Apple vs. FBI: iPhone kann vielleicht auch ohne Hilfe geknackt werden

Eine unerwartete Wende gibt es in der Auseinandersetzung zwischen FBI und Apple zu vermelden. Die eigentlich gestern anberaumte Anhörung vor Gericht wurde kurzfristig verschoben. Auf Antrag des FBI. Scheinbar versucht man jetzt doch erst, dass iPhone selbst zu knacken.

Anhörung verschoben

Erst knapp vor Anhörungstermin, nämlich am Montagnachmittag beantragte das FBI eine Vertagung der Anhörung. Eilig wurde eine Telefonkonferenz zwischen Gericht und Vertretern beider Parteien einberufen, in der Apple einer Vertagung zustimmte.
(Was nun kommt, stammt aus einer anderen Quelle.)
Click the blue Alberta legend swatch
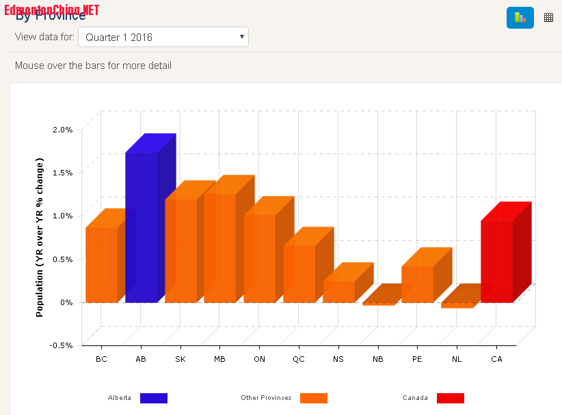 (x=153, y=398)
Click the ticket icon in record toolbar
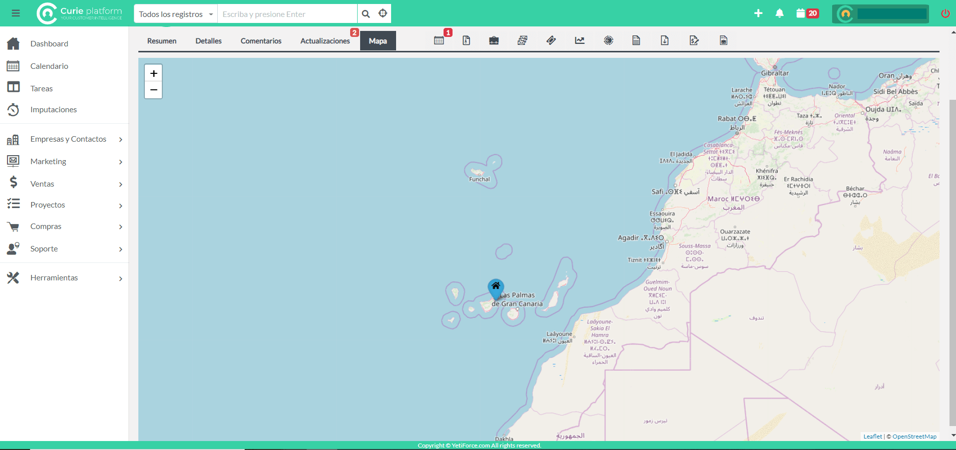Viewport: 956px width, 450px height. (551, 41)
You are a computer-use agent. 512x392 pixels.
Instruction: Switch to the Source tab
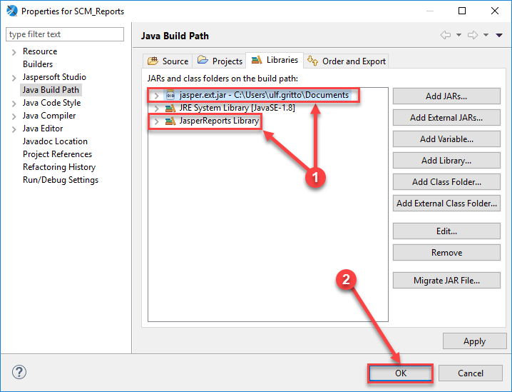point(168,61)
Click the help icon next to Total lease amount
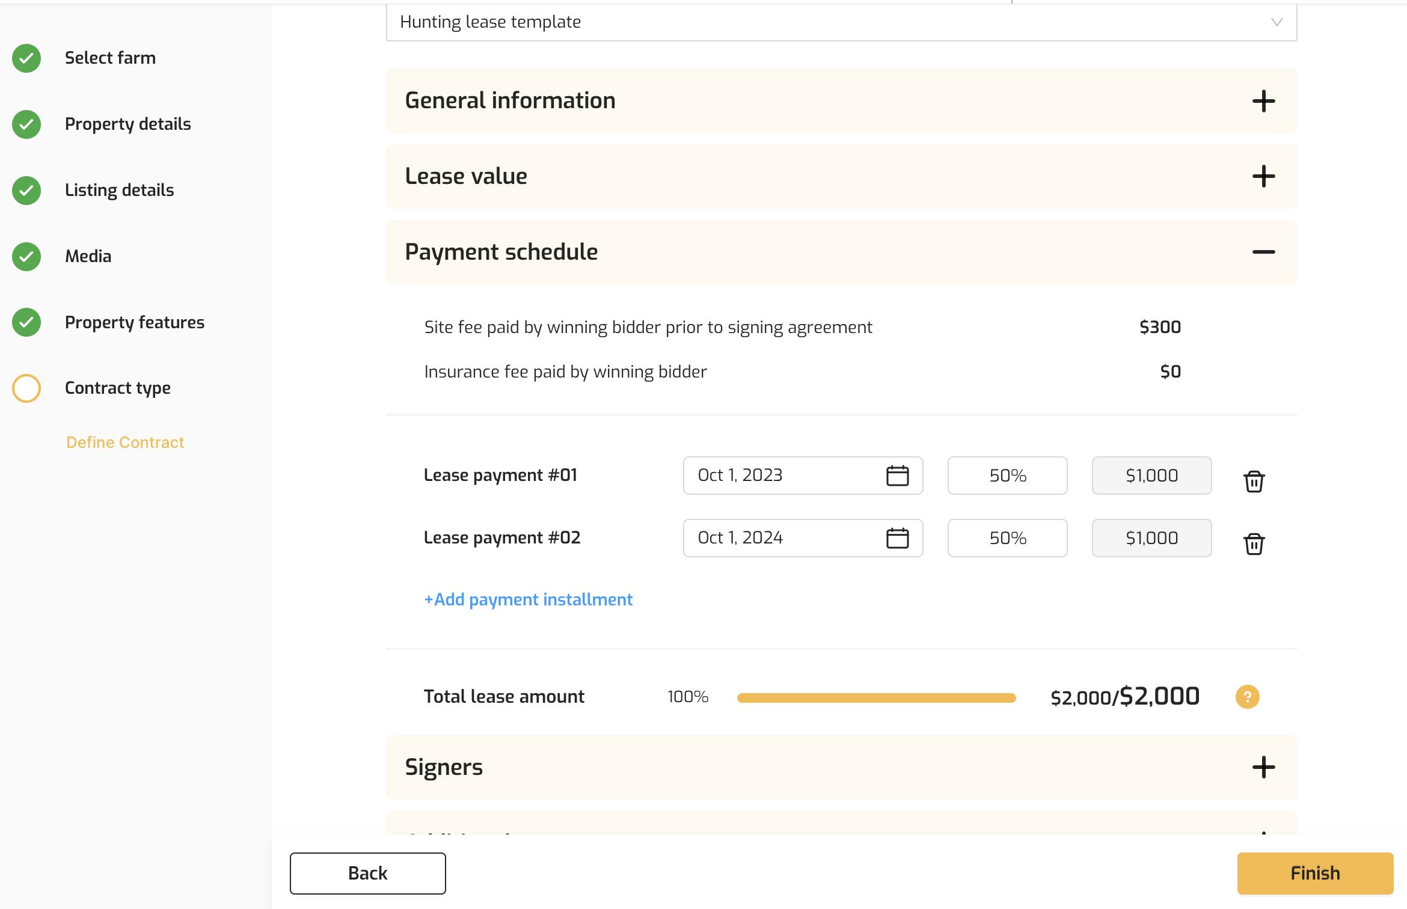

Beschluss gegen Apple zur Mithilfe zunächst aufgehoben

Apple vs FBIDas Gericht vertagte die Anhörung daraufhin auf unbestimmte Zeit und hob im gleichen Zug den Beschluss vorläufig auf, der Apple zu einem Mitwirken gezwungen hätte. Der Grund: Das FBI hält es plötzlich doch für möglich selbst einen Weg an die Daten auf dem Smartphone zu finden. Das würde dem Beschluss die rechtliche Grundlage rauben. Wie bleibt unerklärt.

Der plötzliche Einfall

Fest steht: Erst am 20. soll das FBI ein externes Angebot bekommen haben, welches eine Methode aufzeigt, wie man das iPhone selbst entschlüsseln könnte. Deren Eignung will das FBI nun erst prüfen. Ganz plötzlich kam dies aber nicht. Nach eigenen Angaben erhielt das FBI laufend neue Angebote. Zeuge davon wurde man als John McAffee sein Hilfsangebot sogar medienwirksam öffentlich machte. An ihn hatten sich die Ermittler allerdings scheinbar nicht gewendet. Das jetzt plötzlich eine Kehrtwende ansteht erscheint vorerst rätselhaft.